From extraordinary heat to stunning space imagery, New Scientist has brought you extensive coverage of the biggest developments, discoveries and events in science, technology, health and environment in 2023. Here is our recap of some of the best stories this year.
Environment
The number of heat records broken in 2023 is simply astounding. While we can’t say for sure until official figures are in next month, this year was almost certainly the hottest ever recorded. In a sign of how extraordinary temperatures have been, New Scientist was already reporting this possibility in mid-June, well before the northern hemisphere summer had got into gear.
A few weeks later saw a particularly surreal string of events. The average global air temperature recorded 2 metres above Earth’s surface – essentially, a way of taking the temperature of the entire planet – hit its highest ever figure on 3 July, but this record was immediately broken on 4 July, which was then matched on 5 July and broken again the next day. By the end of August, we had seen the hottest three-month period on record, and it was followed by the hottest September ever. In November, researchers declared the hottest 12 months on record.

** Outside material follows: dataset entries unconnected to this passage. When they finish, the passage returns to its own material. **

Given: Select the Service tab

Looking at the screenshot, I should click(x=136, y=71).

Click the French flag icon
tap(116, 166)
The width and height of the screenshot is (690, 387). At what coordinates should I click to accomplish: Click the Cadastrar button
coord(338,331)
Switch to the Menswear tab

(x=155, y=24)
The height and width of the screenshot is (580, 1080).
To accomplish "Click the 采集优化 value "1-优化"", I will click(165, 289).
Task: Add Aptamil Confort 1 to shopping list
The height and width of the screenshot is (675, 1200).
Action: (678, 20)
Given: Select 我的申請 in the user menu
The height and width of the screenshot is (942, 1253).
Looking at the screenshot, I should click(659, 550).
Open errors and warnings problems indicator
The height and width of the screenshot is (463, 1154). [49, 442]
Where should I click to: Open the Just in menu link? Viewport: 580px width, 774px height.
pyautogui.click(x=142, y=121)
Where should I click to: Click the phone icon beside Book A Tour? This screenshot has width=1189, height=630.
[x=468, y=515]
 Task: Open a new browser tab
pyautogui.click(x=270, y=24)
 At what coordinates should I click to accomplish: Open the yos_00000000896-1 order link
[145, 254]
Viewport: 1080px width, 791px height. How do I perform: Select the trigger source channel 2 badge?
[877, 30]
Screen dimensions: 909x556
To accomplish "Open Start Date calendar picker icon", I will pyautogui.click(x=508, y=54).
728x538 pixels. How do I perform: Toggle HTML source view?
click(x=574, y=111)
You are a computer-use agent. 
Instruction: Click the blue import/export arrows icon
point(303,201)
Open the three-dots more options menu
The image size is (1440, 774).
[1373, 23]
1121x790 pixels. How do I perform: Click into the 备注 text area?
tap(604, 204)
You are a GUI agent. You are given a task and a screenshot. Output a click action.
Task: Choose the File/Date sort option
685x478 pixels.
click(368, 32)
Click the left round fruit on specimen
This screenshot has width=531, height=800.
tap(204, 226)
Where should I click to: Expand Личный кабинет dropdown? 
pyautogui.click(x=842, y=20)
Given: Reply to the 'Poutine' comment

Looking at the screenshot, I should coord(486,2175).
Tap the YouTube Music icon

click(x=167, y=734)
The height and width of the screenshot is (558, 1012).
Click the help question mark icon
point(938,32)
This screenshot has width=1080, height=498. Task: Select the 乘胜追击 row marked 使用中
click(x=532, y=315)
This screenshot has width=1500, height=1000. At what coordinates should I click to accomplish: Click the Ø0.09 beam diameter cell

Against this backdrop, negotiations at the COP28 climate summit in Dubai, United Arab Emirates, were a fraught affair. Whether the world would finally take action against fossil fuels was a key point of disagreement, and at one point looked set to scupper the summit. In the end, the world agreed to begin “transitioning away” from fossil fuels – which was the first time they have been mentioned in a COP text – but many questions remain about what that means in practice.
Health
The demand for Wegovy, the weight-loss formulation of semaglutide, this year has been like almost no other drug in history. As well as being incredibly effective for weight loss, early trials this year have shown that it may cut the risk of heart attack or stroke and could also help treat addiction. Despite some moralising about a “quick fix” for obesity, along with shortages and difficulty in accessing the drug, it is clear a health revolution has begun.
The past year has also been the first since 2019 that covid-19 wasn’t at the forefront of everyone’s minds. With the World Health Organization announcing on 5 May that the viral illness was no longer a public health emergency, in some sense the coronavirus pandemic has come to an end – at least for some. Millions of people are still experiencing the lingering symptoms of long covid, a condition that remains poorly understood.
Artificial intelligence
By a rough count, New Scientist has published almost 150 stories about artificial intelligence this year. Tech firms were falling over each other to compete, from OpenAI claiming “human level performance” for its GPT-4 large language model to Google saying its Gemini model is even better. There were concerns about the rise of AI-driven misinformation, from an image of the Pope in a puffer jacket to the risk of a feedback loop of bias, along with attempts at detecting AI-generated text.
AI was also the subject of high-level discussions across politics and business. It became a huge sticking point in the Hollywood writers’ and actors’ strikes, while world leaders, researchers and businesspeople convened at Bletchley Park in the UK in November to sign a declaration on the risks of the new technology. Truly, this was the year AI went mainstream.
Space
The biggest space mission of the year was also one of the least expensive, with India’s low-budget Chandrayaan-3 moon landing costing just £60 million. India’s success made it just the fourth nation to safely touch down on the moon, after the US, the Soviet Union and China. It also came just days after a Russian probe crash-landed on the lunar surface in an attempt to recapture that Soviet-era glory.
Further out in space, the James Webb Space Telescope continued to shine, providing fantastic images and advancing our understanding of the universe, from the fastest growing galaxy to the most distant black hole ever seen.